Petty Cash and Cash Voucher
Petty Cash
Petty cash is defined as a small amount of money kept on hand by a business to cover minor expenses that arise during normal operations. Periodic reconciliations (an accounting process which compares two sets of papers or records to ensure that figures are correct and in agreement) are usually performed on a petty cash fund, and transactions are also noted on the financial statements. Petty cash is typically kept in a drawer or box. Petty cash is a handy way to pay for expenses that are too minor to be covered by a business check. Setting up a petty cash fund allows businesses to keep track of and account for their expenses at a low cost and no administrative effort.
Petty Cash Voucher
A petty cash voucher is a simple form that is used to track petty cash fund disbursements. All petty cash disbursements (payments) must be authorised and substantiated, and all petty cash disbursements must be accompanied by an official receipt of payment from the recipient. For internal control and recordkeeping, they are frequently numbered sequentially. The date of cash pay – out, is the first item on the petty cash voucher. The purpose or description is the second field, which should be filled up according to the company’s policies. The next entry is usually a journal entry that begins with the line “being payment for.” After that, you enter the amount of money paid in both numbers and words.

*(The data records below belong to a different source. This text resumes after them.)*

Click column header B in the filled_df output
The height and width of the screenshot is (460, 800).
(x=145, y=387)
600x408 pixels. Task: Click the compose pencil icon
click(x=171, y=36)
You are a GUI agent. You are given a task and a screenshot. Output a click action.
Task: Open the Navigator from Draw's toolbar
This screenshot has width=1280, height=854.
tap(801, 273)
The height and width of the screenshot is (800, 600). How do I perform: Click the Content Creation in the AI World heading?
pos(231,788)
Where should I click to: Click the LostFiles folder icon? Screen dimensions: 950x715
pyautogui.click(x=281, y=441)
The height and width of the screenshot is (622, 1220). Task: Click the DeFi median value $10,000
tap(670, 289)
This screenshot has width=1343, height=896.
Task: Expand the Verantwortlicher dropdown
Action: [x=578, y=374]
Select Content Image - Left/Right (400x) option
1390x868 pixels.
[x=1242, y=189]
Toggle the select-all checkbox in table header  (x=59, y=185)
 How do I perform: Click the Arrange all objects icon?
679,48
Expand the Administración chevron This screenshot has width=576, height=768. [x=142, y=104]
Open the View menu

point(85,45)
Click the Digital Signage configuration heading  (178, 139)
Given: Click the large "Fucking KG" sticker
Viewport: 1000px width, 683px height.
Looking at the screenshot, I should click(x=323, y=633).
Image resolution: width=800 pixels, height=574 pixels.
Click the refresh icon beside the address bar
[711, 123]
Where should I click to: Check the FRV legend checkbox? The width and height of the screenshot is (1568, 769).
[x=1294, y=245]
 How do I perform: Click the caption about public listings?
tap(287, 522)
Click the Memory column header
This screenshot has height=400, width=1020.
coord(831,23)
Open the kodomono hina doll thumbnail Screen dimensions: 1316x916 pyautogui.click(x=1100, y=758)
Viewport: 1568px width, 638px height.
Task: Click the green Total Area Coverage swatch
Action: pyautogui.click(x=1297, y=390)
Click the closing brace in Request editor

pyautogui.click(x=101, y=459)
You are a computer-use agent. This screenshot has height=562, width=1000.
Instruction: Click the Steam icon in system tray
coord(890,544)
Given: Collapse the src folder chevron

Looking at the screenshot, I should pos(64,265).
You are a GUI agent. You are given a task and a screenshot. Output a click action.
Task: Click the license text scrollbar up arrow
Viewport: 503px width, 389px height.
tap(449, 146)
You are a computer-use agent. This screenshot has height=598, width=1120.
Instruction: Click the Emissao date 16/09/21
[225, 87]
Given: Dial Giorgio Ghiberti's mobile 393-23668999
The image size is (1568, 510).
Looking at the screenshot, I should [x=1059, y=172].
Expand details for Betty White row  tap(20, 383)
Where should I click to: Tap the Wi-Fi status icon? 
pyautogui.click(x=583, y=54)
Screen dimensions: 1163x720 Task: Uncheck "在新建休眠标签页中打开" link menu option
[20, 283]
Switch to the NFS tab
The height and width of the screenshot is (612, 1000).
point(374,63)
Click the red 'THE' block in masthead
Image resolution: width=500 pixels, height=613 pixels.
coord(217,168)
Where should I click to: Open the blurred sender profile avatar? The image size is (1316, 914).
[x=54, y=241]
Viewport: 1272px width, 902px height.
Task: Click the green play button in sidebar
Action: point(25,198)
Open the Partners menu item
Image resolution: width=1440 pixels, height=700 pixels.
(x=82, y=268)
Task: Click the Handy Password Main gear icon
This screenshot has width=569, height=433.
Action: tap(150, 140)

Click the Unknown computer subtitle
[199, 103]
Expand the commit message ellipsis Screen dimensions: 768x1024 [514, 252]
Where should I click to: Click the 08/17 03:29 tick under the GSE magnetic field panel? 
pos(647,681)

The petty cash voucher must have the following information:
Date of disbursement
Amount which is disbursed
Person who received the money
Reason for disbursement
General ledger account must be charged
Initials of person disbursing the money from petty cash fund
Auditing the Petty Cash
Unannounced audits and an annual audit are frequently conducted to ensure that existing controls are successful in reducing human errors and preventing misappropriation and waste of petty cash funds. The company’s auditor validates that the available petty cash is correct during unannounced audits by comparing cash and vouchers to the starting petty cash balance.
A company’s standard operating procedures are reviewed once a year, the petty cash custodian is interviewed and observed, and audit trails are created. They might, for example, go over pre-numbered petty cash vouchers to make sure none are missing, and then pick petty cash disbursements and accounting entries at random to go over from beginning to end.
Petty Cash Book
Petty cash book is a chronological record of small cash expenditures. The petty cash book is usually a physical ledger book rather than a digital record. As a result, the book is a manual record-keeping system. Companies are rapidly abandoning all use of petty cash in favour of using company credit cards, so the petty cash book is becoming less important. Some petty cash vouchers are prenumbered, and a number is sometimes issued for control and reference. Petty cash vouchers should be accompanied by receipts or other documentation that justifies the pay – out. The completed petty cash vouchers serve as documentation for replenishment check when the petty cash fund is refreshed.
Accounting for Petty Cash
A debit to record cash received by petty cash clerk (typically in a single block of cash at rare intervals) and a large number of credits to show cash withdrawals from the petty cash fund are the two main types of entries in the petty cash book. These credits can be used to pay for things like food, office supplies, stamps, and so on.
The chief cashier (sometimes recognized as the head or main cashier) is responsible for maintaining the company’s general cash book, in which he records daily receipts and payments totalling hundreds or even thousands of dollars. As a result, he frequently allocates the responsibility for small daily cash transactions to a bookkeeper, receptionist, or another trustworthy employee. A petty cash book, like a standard cash book, has a debit and credit side. The petty cashier records all receipts on debit side and all payments on the credit side of the petty cash book.
Petty Cash Book Format
Conclusion
Petty cash is defined as a small amount of money kept on hand by a business to cover minor expenses that arise during normal operations. A petty cash voucher is a simple form that is used to track petty cash fund disbursements. The petty cash voucher must have the following information: Date of disbursement, Amount which is disbursed, Person who received the money, Reason for disbursement, General ledger account must be charged and Initials of person disbursing the money from petty cash fund. Petty cash book is a chronological record of small cash expenditures.